What is being asked
Your task is to copy the stretch of lines in the records below that begins with the line containing "Open the A4 paper size dropdown" and ends with the line containing "Screen dimensions: 861x504", exactly as written, with nothing added.

Data in this exercise
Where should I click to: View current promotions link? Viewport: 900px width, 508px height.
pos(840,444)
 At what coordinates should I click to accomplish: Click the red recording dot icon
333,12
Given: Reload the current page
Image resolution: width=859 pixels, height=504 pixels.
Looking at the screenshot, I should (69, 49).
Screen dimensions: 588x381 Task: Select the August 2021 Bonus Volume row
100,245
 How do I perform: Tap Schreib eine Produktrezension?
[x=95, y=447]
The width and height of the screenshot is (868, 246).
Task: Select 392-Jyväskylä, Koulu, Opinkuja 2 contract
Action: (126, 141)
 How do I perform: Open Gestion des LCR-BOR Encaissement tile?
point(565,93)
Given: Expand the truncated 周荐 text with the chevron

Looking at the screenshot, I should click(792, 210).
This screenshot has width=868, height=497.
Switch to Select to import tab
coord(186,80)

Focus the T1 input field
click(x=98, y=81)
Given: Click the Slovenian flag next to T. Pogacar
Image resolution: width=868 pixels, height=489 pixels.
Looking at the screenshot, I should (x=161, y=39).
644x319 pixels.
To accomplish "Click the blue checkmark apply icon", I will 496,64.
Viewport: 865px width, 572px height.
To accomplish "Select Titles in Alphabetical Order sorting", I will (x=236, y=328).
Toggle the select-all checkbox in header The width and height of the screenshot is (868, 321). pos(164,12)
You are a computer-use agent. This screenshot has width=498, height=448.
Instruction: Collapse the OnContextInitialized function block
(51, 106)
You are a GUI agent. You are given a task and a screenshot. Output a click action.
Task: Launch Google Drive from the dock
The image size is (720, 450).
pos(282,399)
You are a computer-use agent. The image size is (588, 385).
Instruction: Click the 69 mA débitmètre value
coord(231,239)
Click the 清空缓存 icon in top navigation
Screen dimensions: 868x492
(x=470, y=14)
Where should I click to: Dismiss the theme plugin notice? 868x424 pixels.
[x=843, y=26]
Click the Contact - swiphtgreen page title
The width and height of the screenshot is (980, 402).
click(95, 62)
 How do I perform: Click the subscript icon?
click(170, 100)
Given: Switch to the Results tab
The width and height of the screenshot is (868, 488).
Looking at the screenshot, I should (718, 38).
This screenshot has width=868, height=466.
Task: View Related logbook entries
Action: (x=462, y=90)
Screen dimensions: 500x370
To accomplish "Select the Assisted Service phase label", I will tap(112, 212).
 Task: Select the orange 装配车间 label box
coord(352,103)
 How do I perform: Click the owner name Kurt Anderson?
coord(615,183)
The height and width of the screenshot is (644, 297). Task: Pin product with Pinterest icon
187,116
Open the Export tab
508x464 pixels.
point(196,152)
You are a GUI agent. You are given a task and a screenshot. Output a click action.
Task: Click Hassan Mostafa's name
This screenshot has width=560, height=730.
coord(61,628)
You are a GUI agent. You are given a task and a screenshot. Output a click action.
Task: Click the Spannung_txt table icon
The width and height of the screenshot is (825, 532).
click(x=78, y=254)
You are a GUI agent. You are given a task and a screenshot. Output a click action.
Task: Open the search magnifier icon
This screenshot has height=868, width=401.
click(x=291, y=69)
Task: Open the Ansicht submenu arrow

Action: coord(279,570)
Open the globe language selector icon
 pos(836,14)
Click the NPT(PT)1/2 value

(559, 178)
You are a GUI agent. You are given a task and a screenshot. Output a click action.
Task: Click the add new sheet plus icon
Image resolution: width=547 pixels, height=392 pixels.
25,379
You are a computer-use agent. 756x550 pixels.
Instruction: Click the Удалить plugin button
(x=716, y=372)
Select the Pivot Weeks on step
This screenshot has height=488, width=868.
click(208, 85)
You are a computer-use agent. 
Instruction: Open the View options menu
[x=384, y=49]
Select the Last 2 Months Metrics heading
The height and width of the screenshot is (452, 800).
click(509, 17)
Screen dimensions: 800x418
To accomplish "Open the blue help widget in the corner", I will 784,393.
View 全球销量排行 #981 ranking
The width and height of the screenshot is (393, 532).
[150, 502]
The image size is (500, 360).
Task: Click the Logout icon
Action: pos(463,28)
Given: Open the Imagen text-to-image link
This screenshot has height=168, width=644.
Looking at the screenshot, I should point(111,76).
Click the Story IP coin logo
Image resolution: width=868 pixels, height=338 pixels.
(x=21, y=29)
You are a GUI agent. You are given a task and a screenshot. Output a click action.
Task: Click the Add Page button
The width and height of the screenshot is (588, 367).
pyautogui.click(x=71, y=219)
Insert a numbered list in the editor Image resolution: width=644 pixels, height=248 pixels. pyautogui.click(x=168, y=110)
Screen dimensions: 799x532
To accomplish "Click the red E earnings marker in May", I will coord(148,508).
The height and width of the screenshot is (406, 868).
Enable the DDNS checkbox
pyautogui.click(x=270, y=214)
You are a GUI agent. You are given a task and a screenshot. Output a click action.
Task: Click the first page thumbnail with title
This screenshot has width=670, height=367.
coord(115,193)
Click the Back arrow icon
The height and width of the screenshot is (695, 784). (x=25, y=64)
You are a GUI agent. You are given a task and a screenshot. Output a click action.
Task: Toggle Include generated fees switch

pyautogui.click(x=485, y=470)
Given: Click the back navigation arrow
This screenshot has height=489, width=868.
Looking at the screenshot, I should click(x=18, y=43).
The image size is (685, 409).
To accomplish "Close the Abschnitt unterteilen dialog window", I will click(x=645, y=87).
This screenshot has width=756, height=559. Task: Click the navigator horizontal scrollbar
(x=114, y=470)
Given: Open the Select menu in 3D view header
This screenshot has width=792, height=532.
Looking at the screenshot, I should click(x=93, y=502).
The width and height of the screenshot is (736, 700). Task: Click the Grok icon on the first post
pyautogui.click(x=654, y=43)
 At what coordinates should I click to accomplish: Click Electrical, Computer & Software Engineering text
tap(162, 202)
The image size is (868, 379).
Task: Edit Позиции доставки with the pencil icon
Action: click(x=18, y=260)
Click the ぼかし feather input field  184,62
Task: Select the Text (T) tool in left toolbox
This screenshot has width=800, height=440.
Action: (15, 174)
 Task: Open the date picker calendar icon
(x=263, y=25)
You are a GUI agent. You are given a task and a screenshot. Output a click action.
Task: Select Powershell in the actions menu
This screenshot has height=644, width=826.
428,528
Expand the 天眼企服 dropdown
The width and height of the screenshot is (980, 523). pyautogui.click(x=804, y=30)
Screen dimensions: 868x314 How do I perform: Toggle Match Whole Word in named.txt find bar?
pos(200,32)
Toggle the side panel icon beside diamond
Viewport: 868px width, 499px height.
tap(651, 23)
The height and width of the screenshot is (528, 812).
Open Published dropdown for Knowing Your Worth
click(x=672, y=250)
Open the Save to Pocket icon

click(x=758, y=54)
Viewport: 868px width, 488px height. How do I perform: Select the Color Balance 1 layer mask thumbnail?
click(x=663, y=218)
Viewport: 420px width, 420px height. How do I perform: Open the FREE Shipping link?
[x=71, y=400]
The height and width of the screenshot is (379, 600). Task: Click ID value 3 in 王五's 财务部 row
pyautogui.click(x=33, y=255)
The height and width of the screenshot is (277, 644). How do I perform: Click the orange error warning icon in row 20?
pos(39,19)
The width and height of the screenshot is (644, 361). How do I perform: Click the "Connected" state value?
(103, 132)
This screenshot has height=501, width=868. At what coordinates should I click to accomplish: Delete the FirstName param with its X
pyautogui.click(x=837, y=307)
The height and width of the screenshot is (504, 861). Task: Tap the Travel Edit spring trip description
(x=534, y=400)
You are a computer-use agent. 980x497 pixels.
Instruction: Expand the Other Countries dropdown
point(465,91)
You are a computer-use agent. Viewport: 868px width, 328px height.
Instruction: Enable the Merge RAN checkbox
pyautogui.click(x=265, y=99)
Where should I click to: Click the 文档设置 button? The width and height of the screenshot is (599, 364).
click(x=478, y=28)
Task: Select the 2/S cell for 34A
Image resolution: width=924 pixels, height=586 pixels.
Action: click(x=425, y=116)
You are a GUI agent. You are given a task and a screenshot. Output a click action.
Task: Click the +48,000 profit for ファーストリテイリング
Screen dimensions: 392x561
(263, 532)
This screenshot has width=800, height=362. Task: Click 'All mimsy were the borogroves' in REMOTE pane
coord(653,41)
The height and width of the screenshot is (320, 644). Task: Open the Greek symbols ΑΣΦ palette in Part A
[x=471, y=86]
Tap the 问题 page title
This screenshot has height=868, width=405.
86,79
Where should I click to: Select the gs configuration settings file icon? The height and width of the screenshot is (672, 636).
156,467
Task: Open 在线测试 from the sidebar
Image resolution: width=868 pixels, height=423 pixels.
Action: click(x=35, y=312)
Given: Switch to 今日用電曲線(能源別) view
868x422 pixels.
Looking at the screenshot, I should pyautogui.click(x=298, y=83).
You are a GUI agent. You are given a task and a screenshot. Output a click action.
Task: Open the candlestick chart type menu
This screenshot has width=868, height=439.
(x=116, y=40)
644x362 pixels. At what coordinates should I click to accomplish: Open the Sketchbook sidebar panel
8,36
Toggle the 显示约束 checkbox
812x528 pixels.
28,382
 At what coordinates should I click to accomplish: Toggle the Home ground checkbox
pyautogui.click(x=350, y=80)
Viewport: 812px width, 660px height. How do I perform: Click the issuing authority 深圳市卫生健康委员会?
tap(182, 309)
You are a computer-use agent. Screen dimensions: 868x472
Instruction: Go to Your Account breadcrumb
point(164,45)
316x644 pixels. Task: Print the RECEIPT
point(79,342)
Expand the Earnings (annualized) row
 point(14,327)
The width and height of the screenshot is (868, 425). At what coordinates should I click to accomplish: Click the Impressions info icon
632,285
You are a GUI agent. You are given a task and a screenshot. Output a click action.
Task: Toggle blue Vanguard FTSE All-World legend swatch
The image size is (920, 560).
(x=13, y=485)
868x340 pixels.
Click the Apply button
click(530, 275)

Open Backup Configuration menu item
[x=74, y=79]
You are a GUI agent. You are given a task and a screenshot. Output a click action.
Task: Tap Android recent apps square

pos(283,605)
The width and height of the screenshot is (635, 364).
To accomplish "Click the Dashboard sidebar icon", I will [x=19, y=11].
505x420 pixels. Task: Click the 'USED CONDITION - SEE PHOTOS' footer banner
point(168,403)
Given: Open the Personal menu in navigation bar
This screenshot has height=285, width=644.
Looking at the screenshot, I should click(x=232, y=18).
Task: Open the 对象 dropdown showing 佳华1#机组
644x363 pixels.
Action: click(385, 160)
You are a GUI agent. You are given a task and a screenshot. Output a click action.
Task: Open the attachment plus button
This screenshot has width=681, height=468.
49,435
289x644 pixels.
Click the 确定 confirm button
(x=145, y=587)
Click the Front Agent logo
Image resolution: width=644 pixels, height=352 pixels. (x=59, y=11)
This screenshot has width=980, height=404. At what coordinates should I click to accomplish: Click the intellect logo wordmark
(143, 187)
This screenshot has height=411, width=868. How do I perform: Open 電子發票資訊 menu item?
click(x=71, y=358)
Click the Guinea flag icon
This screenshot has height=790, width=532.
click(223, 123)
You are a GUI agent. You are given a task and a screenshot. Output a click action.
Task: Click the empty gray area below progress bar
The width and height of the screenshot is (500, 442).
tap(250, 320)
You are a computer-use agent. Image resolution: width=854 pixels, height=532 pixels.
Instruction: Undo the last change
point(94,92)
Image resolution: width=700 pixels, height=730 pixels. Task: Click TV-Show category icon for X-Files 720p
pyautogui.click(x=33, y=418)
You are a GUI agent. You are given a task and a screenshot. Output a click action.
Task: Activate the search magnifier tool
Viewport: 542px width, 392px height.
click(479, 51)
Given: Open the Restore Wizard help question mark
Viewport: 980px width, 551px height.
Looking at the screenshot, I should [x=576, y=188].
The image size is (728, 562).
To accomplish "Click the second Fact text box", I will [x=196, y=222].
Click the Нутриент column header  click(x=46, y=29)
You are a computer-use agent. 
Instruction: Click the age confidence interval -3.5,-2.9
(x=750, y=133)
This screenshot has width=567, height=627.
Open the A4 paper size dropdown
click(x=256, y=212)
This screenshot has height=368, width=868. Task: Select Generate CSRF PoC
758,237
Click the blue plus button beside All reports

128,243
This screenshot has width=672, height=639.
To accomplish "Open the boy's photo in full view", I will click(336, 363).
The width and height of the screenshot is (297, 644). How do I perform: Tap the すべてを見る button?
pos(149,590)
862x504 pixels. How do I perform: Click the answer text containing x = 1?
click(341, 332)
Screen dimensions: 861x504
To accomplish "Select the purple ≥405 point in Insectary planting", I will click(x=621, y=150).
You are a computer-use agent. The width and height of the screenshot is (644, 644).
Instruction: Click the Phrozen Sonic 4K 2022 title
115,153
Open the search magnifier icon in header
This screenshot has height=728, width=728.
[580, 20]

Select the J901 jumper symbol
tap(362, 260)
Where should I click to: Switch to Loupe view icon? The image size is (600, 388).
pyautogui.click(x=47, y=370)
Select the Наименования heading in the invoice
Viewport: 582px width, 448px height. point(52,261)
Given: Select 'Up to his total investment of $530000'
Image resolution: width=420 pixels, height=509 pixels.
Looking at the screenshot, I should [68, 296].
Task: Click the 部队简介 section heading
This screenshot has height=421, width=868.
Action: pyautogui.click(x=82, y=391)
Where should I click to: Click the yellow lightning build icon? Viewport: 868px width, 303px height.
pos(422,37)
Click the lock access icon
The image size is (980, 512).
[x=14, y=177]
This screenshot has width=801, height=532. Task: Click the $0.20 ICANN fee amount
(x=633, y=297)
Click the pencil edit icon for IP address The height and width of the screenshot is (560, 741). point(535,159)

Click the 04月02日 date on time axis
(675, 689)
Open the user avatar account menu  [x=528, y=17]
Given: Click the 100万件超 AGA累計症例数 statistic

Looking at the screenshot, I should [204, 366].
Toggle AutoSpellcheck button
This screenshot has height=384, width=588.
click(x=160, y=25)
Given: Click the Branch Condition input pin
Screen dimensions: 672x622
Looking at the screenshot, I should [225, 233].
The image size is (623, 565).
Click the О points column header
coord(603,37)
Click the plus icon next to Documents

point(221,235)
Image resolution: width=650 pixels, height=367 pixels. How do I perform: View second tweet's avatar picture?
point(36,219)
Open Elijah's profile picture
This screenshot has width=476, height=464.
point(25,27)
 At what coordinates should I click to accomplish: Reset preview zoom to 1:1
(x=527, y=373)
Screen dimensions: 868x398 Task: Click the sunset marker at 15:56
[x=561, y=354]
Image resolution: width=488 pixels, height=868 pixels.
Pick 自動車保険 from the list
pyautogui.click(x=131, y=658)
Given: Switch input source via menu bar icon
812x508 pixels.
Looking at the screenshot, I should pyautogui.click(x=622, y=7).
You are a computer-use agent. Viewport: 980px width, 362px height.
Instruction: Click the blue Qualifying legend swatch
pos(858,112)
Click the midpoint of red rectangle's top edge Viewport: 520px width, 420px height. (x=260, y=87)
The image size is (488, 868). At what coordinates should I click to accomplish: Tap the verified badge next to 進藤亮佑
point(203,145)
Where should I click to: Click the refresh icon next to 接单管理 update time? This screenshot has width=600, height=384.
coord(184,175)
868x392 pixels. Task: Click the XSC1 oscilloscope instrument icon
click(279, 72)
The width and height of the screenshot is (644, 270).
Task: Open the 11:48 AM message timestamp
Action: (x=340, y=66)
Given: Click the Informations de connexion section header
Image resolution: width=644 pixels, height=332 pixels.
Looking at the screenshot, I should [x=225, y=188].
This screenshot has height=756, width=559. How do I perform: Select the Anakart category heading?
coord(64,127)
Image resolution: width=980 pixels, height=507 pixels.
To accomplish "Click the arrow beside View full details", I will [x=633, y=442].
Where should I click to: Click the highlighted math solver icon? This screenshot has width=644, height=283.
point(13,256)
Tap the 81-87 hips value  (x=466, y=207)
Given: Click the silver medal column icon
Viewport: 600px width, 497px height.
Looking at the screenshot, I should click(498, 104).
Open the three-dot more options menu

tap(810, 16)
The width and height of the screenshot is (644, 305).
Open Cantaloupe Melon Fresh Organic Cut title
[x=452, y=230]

Worked solution
Open the A4 paper size dropdown
click(x=256, y=212)
This screenshot has height=368, width=868. Task: Select Generate CSRF PoC
758,237
Click the blue plus button beside All reports

128,243
This screenshot has width=672, height=639.
To accomplish "Open the boy's photo in full view", I will click(336, 363).
The width and height of the screenshot is (297, 644). How do I perform: Tap the すべてを見る button?
pos(149,590)
862x504 pixels. How do I perform: Click the answer text containing x = 1?
click(341, 332)
Screen dimensions: 861x504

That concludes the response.